---------- Task data ----------

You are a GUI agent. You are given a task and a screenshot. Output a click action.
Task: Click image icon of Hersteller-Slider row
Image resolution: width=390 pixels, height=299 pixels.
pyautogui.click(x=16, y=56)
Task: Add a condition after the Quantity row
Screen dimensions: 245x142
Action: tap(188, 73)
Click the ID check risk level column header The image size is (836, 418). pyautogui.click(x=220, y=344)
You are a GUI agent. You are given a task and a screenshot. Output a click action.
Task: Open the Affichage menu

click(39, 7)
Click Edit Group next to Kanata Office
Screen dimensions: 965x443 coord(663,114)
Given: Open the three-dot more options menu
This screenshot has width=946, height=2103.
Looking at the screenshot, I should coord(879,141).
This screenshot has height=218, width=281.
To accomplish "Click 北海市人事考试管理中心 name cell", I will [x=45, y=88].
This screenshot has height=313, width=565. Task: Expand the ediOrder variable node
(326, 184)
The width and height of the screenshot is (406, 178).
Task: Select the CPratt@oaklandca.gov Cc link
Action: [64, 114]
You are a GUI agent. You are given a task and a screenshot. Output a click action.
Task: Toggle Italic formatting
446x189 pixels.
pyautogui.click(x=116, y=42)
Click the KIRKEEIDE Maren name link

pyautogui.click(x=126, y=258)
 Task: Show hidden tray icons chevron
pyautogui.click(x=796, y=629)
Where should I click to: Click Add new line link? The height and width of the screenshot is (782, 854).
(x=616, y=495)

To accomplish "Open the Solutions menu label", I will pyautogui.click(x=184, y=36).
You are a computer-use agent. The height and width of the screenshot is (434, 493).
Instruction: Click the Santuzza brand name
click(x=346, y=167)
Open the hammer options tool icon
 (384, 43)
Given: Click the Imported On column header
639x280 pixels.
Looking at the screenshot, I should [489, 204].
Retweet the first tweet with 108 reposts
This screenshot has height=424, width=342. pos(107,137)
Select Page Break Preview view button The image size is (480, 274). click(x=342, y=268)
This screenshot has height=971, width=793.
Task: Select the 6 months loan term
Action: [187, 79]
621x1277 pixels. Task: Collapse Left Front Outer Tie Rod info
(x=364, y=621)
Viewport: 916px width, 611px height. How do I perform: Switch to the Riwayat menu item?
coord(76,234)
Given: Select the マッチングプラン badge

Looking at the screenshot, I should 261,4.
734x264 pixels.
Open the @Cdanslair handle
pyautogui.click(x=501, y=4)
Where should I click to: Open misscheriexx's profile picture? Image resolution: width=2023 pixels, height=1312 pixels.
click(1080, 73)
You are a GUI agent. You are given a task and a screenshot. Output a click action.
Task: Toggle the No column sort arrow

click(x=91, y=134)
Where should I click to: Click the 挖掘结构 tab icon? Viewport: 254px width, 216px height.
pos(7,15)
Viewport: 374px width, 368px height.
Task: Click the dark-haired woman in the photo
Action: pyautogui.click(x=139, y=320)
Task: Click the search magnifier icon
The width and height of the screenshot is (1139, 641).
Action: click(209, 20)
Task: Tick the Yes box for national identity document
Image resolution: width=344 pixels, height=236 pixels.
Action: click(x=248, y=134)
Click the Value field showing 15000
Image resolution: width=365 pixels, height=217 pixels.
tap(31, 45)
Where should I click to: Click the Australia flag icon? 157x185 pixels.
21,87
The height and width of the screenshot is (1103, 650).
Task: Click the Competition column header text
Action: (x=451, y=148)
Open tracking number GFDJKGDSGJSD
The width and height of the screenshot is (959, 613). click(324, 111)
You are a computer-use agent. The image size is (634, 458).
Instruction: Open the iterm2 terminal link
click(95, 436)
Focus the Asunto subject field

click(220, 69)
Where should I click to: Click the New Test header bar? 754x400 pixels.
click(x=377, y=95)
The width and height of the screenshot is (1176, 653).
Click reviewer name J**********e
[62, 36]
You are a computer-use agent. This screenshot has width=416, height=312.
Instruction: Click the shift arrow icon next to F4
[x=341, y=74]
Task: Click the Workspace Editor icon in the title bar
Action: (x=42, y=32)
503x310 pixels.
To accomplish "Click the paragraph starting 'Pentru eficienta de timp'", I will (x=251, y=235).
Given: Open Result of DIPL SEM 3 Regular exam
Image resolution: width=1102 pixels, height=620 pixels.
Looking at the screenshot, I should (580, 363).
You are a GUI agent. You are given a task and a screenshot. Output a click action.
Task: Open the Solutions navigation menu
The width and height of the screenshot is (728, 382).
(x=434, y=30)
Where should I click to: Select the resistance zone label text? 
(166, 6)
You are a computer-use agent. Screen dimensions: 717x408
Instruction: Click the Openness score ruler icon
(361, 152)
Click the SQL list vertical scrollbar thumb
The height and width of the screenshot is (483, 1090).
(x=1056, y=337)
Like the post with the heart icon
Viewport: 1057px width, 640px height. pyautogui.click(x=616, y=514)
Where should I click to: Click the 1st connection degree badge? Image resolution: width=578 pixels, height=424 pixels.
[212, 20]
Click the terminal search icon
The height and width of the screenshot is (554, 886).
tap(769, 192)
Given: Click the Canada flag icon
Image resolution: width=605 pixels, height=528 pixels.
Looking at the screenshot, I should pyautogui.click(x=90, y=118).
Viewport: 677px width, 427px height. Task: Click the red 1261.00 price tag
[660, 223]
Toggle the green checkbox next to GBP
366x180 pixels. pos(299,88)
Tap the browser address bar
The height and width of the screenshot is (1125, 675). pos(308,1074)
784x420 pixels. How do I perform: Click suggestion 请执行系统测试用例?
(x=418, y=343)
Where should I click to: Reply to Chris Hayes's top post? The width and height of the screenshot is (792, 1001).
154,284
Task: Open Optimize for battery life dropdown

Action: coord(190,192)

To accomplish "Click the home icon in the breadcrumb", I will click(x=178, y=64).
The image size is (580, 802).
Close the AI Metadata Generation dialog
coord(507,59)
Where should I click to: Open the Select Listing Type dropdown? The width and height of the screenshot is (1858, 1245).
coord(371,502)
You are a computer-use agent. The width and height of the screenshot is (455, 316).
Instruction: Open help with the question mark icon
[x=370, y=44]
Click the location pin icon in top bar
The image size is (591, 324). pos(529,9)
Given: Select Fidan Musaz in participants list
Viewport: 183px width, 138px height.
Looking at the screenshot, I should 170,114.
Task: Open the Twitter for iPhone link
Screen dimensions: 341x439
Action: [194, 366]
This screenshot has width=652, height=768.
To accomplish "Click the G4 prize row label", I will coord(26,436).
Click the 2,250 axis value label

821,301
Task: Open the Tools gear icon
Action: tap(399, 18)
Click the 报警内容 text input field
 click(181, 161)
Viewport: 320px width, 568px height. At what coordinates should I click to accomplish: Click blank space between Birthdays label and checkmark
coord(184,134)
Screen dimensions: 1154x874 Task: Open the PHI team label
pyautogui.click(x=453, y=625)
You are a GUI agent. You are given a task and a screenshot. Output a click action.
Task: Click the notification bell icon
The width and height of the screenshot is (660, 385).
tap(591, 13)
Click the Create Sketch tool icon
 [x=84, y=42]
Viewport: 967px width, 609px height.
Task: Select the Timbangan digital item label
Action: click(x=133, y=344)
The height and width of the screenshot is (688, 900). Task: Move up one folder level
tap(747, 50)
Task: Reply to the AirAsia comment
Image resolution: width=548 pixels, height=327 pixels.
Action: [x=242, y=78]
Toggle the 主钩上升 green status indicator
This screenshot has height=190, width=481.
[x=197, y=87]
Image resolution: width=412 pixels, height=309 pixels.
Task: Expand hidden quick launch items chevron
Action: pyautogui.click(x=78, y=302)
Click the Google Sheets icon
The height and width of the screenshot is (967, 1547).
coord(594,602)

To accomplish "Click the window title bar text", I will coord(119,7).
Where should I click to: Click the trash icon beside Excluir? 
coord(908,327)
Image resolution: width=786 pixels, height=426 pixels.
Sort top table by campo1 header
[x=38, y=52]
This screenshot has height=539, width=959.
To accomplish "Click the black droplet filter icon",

----------

Work order | Would you copy out exactly the lines above that start at the one containing "Given: Select Fidan" and end at the one containing "This screenshot has width=652, height=768.", inclusive?

Reply |
Given: Select Fidan Musaz in participants list
Viewport: 183px width, 138px height.
Looking at the screenshot, I should 170,114.
Task: Open the Twitter for iPhone link
Screen dimensions: 341x439
Action: [194, 366]
This screenshot has width=652, height=768.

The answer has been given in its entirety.